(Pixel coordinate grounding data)
##########

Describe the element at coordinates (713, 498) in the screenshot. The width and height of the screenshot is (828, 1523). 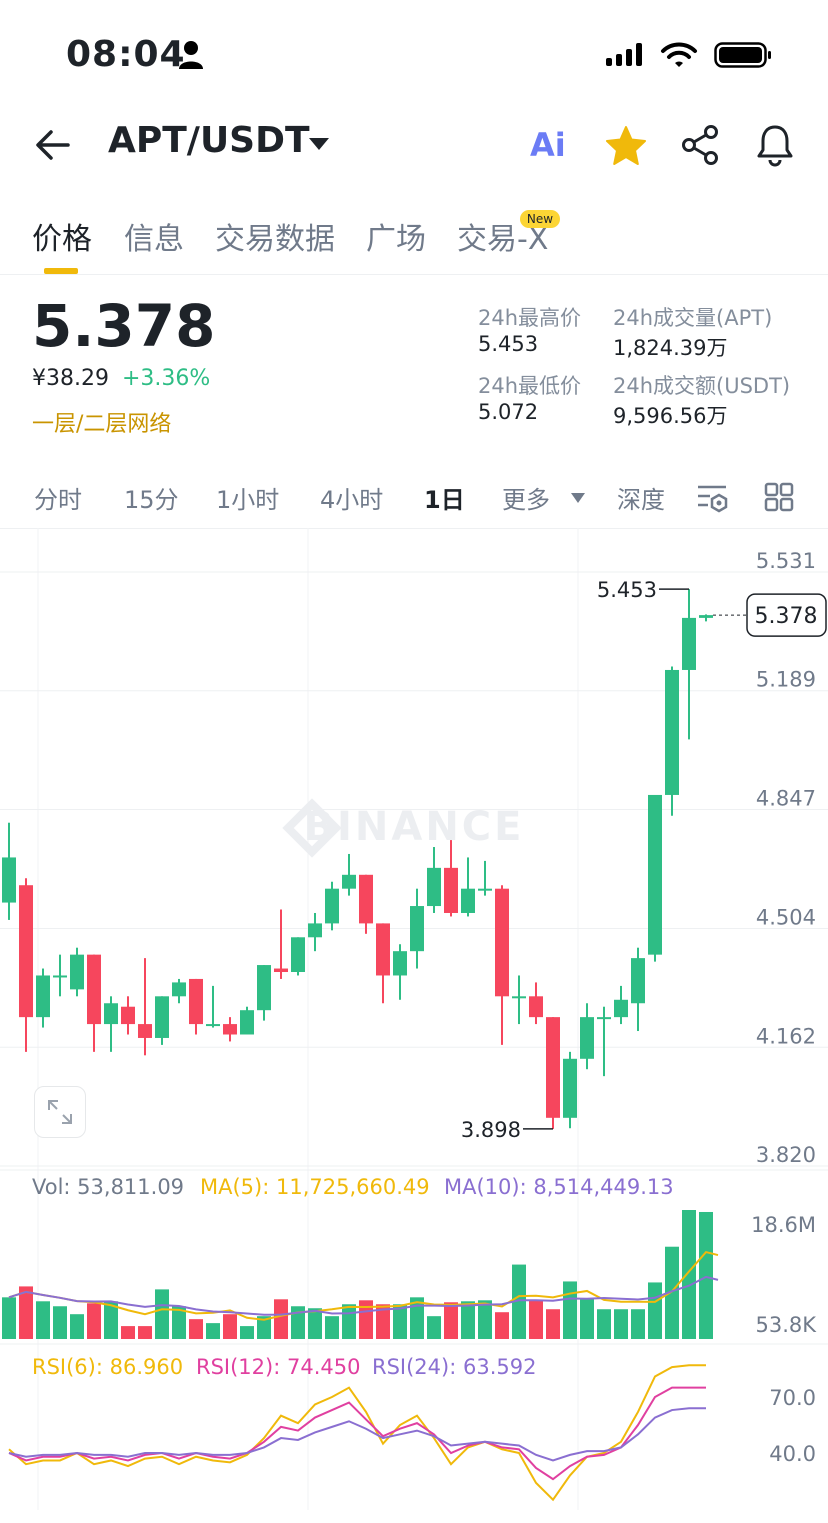
I see `indicator-settings-icon` at that location.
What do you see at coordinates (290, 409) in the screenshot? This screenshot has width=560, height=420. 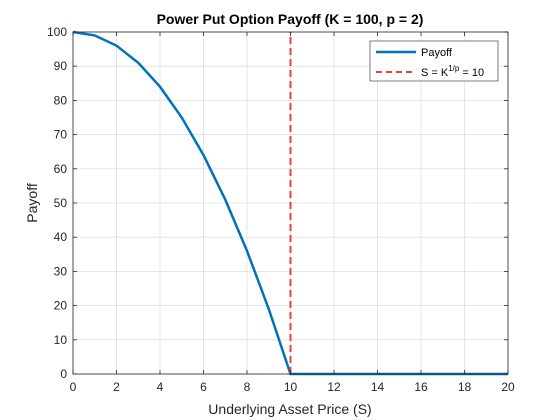 I see `x-axis-label: Underlying Asset Price (S)` at bounding box center [290, 409].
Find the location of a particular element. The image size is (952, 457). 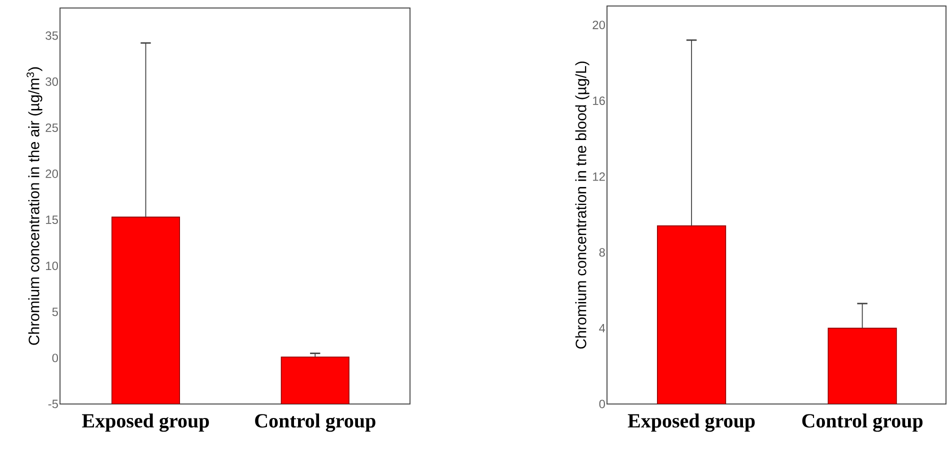

y-tick-label: 15 is located at coordinates (52, 220).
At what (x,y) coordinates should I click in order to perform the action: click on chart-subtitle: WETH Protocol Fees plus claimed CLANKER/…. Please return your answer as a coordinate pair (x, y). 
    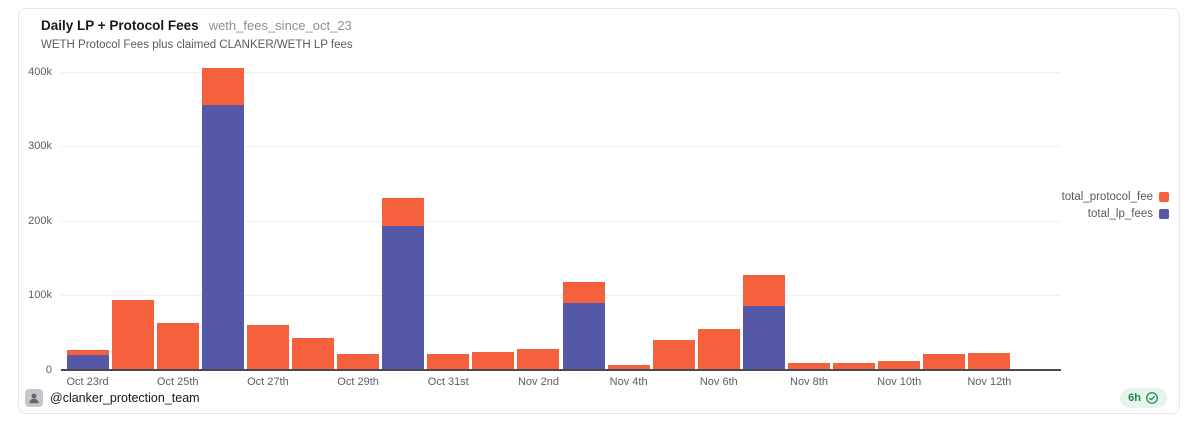
    Looking at the image, I should click on (197, 45).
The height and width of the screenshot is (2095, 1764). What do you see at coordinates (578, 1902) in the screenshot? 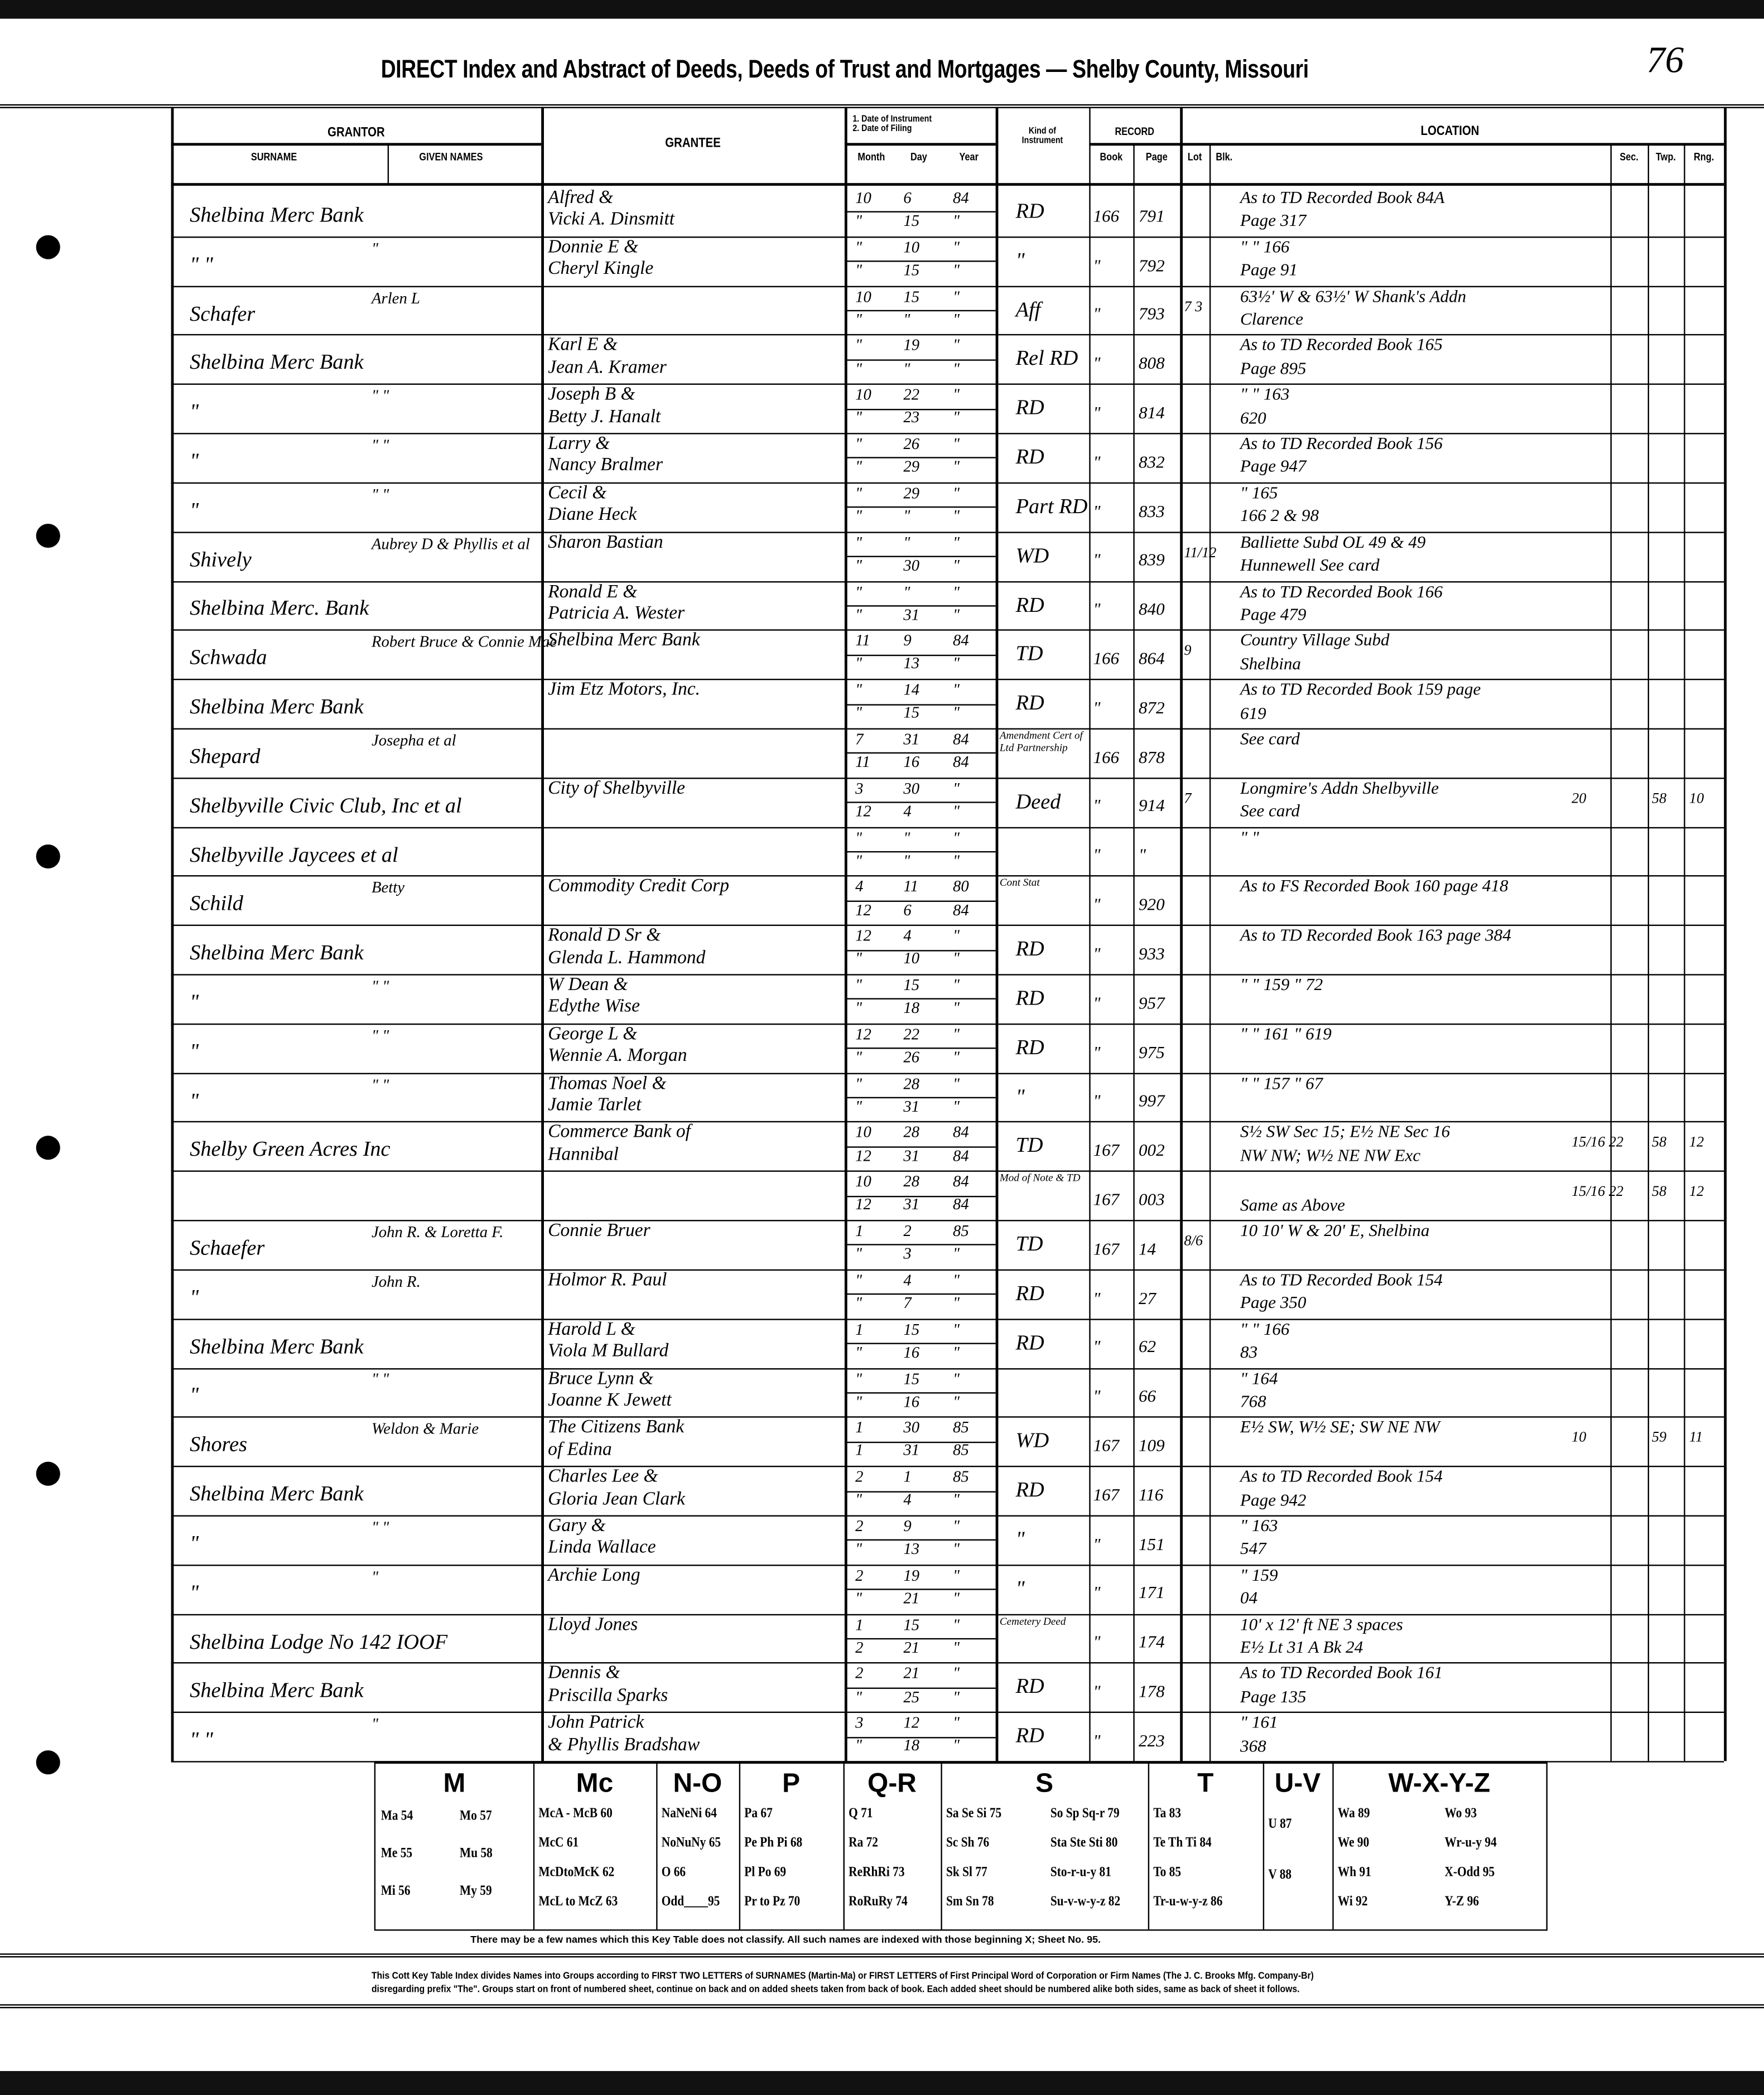
I see `key-entry: McL to McZ 63` at bounding box center [578, 1902].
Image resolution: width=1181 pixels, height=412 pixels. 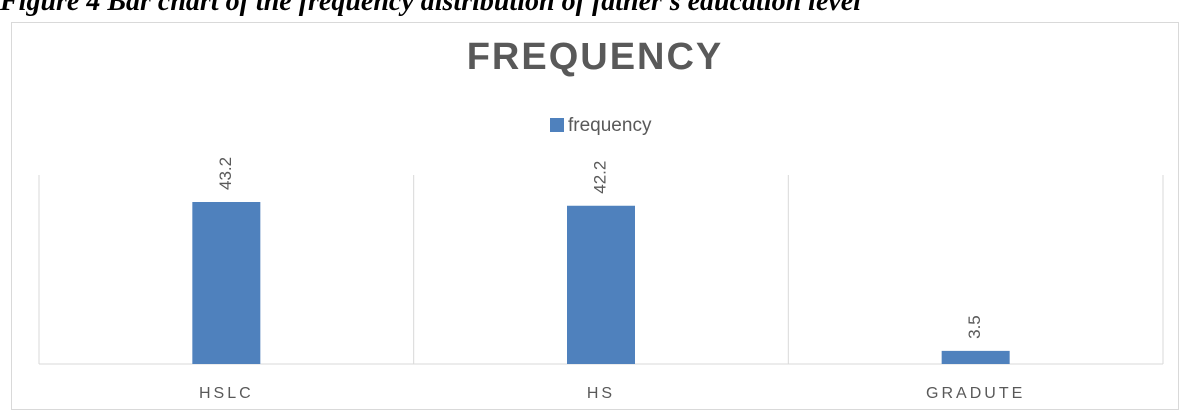 I want to click on data-label-hslc: 43.2, so click(x=226, y=174).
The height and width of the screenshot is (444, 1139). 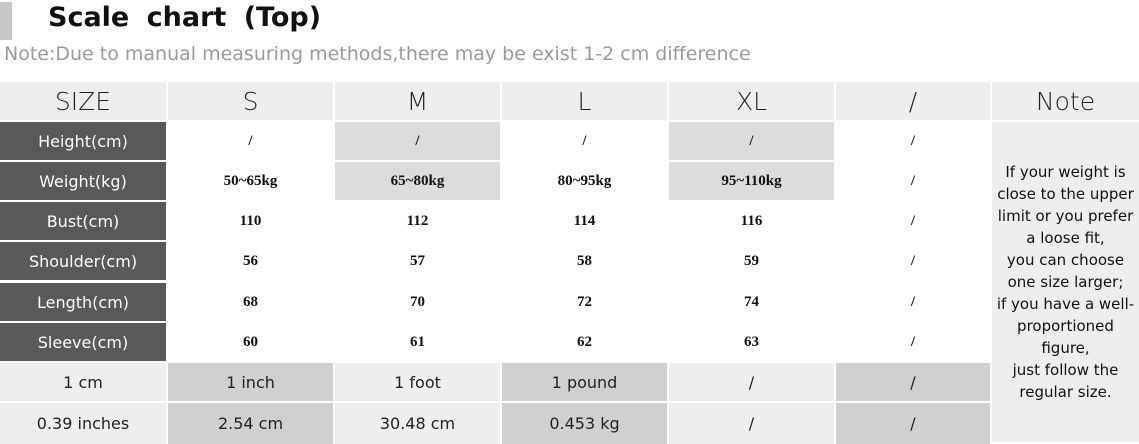 What do you see at coordinates (250, 221) in the screenshot?
I see `size-value: 110` at bounding box center [250, 221].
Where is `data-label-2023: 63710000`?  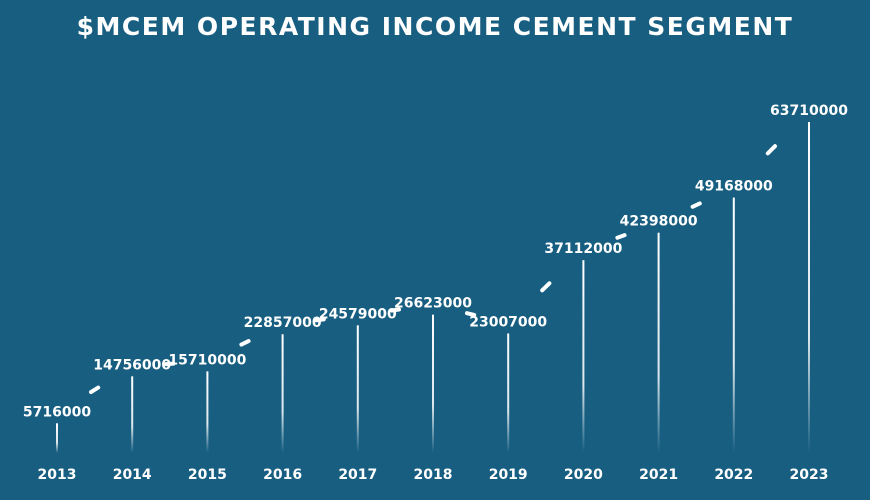 data-label-2023: 63710000 is located at coordinates (809, 111).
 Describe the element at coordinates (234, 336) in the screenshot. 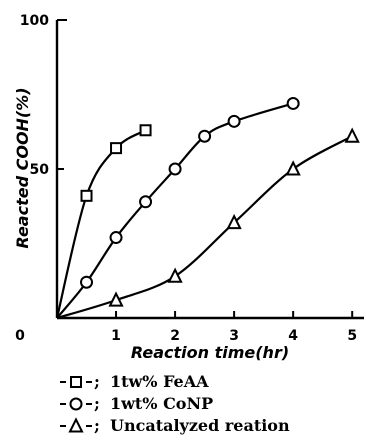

##########

## ASSIGNED TASK
Turn the part of the listing above that opens with the line containing "The height and width of the screenshot is (2095, 1764)." and closes with the line containing "center [578, 1902]." into a JSON list of strings, one string per line and blank lines skipped. Leave out the pictures.

## RESPONSE FOR THIS EXERCISE
[
  "The height and width of the screenshot is (2095, 1764). What do you see at coordinates (578, 1902) in the screenshot? ",
  "I see `key-entry: McL to McZ 63` at bounding box center [578, 1902]."
]